Question

Let ABCD be a parallelogram, if \[F\]is the midpoint of $AB$ and $DF$ intersects $AC$ at $M,$\[\overrightarrow a = \overrightarrow i + \overrightarrow j + 3\overrightarrow {k,} \]$\overrightarrow c = \overrightarrow i + \overrightarrow j $ where $\overrightarrow a $ and $\overrightarrow c $ are position vector of $A$ and $C$ respectively, which of the following is/are correct.
\[\left( {\text{A}} \right)\]Position vector of $M$is $\overrightarrow i + \overrightarrow j + 2\overrightarrow k $
\[\left( {\text{B}} \right)\]Position vector of M is $\overrightarrow i + \overrightarrow j + \overrightarrow k $
\[\left( {\text{C}} \right)\]$DM:MF = 2:1$
\[\left( {\text{D}} \right)\]$DM:MF = 1:2$

Answer 1

Hint: First we have to use the position of the vector formula instead of finding out the ratio using the given terms.
Then we substitute the value in the formula.
Finally we get the required answer.

Formula used:
Position vector formula: $\dfrac{{m\overrightarrow b + n\overrightarrow a }}{{m + n}}$

Complete step-by-step answer:
For solving the question we need to draw the diagram of the parallelogram for better understanding.

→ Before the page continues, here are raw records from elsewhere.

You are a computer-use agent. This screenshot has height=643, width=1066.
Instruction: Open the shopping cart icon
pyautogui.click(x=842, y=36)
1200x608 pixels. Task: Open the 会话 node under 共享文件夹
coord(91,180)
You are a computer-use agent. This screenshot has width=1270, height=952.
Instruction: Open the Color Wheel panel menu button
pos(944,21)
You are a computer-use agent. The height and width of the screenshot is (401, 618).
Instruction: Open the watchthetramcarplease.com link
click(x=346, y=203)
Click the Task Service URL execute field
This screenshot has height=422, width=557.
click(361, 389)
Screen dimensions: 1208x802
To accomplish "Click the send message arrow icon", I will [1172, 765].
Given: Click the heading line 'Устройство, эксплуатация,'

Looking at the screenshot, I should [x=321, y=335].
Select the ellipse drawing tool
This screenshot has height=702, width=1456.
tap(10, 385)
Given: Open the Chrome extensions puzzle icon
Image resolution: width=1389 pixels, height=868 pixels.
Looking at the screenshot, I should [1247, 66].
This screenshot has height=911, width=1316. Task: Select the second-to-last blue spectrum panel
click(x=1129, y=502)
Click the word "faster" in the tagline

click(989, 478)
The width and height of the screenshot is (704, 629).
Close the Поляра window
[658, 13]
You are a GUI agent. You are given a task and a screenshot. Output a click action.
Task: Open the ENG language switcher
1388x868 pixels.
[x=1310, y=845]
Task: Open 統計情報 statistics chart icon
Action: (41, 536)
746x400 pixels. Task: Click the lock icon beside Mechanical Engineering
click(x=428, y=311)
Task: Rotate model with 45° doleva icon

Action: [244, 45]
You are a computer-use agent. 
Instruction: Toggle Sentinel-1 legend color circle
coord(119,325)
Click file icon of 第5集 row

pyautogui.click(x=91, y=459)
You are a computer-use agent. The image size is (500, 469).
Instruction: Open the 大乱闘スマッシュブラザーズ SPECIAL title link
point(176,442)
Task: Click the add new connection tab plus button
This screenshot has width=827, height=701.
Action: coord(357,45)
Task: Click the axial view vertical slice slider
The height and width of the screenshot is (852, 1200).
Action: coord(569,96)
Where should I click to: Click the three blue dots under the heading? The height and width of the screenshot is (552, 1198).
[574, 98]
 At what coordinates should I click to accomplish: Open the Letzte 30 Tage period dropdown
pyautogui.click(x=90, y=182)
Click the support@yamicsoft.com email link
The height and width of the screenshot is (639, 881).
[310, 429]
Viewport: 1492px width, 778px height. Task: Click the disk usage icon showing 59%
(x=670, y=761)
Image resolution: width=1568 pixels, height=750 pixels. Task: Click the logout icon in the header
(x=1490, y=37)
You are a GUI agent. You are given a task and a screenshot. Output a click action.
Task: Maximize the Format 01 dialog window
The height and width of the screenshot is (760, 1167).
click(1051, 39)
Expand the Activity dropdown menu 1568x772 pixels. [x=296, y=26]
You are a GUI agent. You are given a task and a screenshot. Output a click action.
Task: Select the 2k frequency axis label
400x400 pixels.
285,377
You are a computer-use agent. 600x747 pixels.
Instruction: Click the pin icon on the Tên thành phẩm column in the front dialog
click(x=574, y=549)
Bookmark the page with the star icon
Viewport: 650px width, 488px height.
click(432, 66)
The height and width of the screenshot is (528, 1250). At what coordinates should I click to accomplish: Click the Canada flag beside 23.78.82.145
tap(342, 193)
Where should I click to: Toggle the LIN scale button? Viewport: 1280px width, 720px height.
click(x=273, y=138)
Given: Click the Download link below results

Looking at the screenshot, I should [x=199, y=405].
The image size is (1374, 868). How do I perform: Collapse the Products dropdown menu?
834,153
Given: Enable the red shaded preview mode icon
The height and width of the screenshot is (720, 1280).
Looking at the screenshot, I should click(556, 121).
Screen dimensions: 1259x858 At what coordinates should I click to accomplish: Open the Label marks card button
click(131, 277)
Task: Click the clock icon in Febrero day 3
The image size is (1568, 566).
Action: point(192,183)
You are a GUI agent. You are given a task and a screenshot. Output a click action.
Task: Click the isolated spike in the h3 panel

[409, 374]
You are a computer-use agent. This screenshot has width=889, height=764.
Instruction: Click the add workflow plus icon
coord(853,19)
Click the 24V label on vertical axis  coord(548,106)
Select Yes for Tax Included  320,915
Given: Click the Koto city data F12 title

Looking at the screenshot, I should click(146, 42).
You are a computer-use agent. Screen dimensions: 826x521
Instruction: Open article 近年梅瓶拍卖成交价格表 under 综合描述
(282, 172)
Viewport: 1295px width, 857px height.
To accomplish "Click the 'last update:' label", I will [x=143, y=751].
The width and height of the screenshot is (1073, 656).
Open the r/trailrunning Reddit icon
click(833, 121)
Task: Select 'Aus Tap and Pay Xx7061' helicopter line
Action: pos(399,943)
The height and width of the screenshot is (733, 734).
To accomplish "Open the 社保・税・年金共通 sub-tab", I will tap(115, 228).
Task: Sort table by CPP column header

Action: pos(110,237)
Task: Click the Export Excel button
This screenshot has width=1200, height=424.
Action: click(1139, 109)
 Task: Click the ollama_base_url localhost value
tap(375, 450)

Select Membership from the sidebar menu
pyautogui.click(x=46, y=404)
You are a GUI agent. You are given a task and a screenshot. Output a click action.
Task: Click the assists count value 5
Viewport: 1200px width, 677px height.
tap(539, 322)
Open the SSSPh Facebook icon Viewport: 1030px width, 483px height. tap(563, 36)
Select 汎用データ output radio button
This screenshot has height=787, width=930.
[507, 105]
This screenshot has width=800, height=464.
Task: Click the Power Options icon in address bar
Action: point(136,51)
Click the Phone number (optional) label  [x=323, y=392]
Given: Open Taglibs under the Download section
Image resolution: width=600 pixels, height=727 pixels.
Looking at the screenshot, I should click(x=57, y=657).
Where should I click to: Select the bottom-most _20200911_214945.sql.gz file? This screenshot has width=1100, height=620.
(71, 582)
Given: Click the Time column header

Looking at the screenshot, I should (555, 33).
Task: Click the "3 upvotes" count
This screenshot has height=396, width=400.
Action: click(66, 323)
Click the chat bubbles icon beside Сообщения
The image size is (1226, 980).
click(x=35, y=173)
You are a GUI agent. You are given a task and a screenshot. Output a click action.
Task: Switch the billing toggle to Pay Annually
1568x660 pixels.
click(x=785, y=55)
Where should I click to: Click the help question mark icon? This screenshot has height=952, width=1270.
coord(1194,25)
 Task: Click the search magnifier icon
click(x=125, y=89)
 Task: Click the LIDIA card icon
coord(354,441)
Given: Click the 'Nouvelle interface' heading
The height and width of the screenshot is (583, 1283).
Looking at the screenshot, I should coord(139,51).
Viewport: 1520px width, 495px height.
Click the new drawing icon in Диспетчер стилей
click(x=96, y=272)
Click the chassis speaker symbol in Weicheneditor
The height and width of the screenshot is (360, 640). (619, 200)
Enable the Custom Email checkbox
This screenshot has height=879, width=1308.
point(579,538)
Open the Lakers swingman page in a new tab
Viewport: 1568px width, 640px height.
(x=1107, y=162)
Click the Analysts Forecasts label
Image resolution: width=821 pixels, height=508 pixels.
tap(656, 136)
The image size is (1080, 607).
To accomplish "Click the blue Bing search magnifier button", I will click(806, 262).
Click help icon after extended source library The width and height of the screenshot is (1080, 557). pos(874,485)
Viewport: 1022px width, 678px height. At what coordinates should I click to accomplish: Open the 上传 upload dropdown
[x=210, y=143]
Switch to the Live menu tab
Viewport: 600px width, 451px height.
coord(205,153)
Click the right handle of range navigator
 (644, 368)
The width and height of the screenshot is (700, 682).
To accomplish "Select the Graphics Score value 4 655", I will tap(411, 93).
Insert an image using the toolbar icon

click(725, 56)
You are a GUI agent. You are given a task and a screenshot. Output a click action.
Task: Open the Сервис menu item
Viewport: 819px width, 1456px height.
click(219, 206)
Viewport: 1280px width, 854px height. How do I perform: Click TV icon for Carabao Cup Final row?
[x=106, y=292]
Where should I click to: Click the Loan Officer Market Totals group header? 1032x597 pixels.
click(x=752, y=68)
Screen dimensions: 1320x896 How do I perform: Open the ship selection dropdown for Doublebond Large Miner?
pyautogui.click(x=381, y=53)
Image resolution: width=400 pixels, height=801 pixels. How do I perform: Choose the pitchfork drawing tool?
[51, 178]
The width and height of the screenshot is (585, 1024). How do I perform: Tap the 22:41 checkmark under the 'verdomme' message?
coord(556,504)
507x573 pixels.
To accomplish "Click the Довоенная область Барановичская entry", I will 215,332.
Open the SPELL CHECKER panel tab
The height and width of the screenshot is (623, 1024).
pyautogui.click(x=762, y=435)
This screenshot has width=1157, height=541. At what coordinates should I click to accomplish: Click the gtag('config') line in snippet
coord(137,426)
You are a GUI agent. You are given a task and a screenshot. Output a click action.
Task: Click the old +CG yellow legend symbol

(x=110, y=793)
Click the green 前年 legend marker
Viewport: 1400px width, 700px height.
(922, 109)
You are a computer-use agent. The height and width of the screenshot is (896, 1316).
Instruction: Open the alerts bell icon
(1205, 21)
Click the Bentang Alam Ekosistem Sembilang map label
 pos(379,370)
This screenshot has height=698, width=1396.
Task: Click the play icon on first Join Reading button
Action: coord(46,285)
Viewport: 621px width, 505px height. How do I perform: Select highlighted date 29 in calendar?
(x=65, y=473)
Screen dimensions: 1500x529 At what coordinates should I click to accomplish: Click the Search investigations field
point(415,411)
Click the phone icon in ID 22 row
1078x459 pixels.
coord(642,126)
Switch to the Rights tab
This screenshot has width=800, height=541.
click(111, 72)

It is given in the question that $F$ is the midpoint of $AB$ and $DF$ intersects $AC$ at the point $M$.
Since the point $M$ divides $AC$ in the ratio of $1:2$, therefore we have $m = 1$and $n = 2$which is equivalent to the value of $AM$ and $MC$.
Now applying position vector formula that is $\dfrac{{m\overrightarrow b + n\overrightarrow a }}{{m + n}}$we get the position vector of
$\overrightarrow M $=$\dfrac{{m\overrightarrow a + n\overrightarrow c }}{{m + n}}$
It is given in the question that the value of \[\overrightarrow a = \overrightarrow i + \overrightarrow j + 3\overrightarrow {k,} \]and $\overrightarrow c = \overrightarrow i + \overrightarrow j $
Here $m\overrightarrow a + n\overrightarrow c = 1\left( {\overrightarrow i + \overrightarrow j + 3\overrightarrow k } \right) + 2\left( {\overrightarrow i + \overrightarrow j } \right)$
We have to multiply on it, that is we can write it as the form,
$m\overrightarrow a + n\overrightarrow c = \overrightarrow i + \overrightarrow j + 3\overrightarrow k + 2\overrightarrow i + 2\overrightarrow j $
Substitute the above in the formula we get,
Therefore we can write,
$ \Rightarrow$$\overrightarrow M = \dfrac{{\overrightarrow i + \overrightarrow j + 3\overrightarrow k + 2\overrightarrow i + 2\overrightarrow j }}{{1 + 2}}$
Now by adding we get-
$ \Rightarrow$$\overrightarrow M = \dfrac{{3\overrightarrow j + 3\overrightarrow k + 3\overrightarrow i }}{3}$
Taking $3$ as common we get-
$ \Rightarrow$$\overrightarrow M = \dfrac{{3(\overrightarrow j + \overrightarrow k + \overrightarrow i )}}{3}$
Now $3$ will get cancelled and we get-
$ \Rightarrow$$\overrightarrow M = \overrightarrow i + \overrightarrow j + \overrightarrow k $
Therefore it is proved that position vector of $\overrightarrow M = \overrightarrow i + \overrightarrow j + \overrightarrow k $

Hence option B is correct.

Note: This position vector formula $\overrightarrow r = \dfrac{{m\overrightarrow b + n\overrightarrow a }}{{m + n}}$ will be applied when a line divides internally but in case the line divides externally then the formula of finding position vector will be $\overrightarrow r = \dfrac{{m\overrightarrow b - n\overrightarrow a }}{{m - n}}$.
So try to keep this in your mind because many of us make mistakes in such questions.
The opposite sides of a parallelogram are equal and parallel. Their opposites sides and opposite angles are always congruent.
Their diagonals always bisect each other and the diagonals divide the parallelogram into two similar triangles.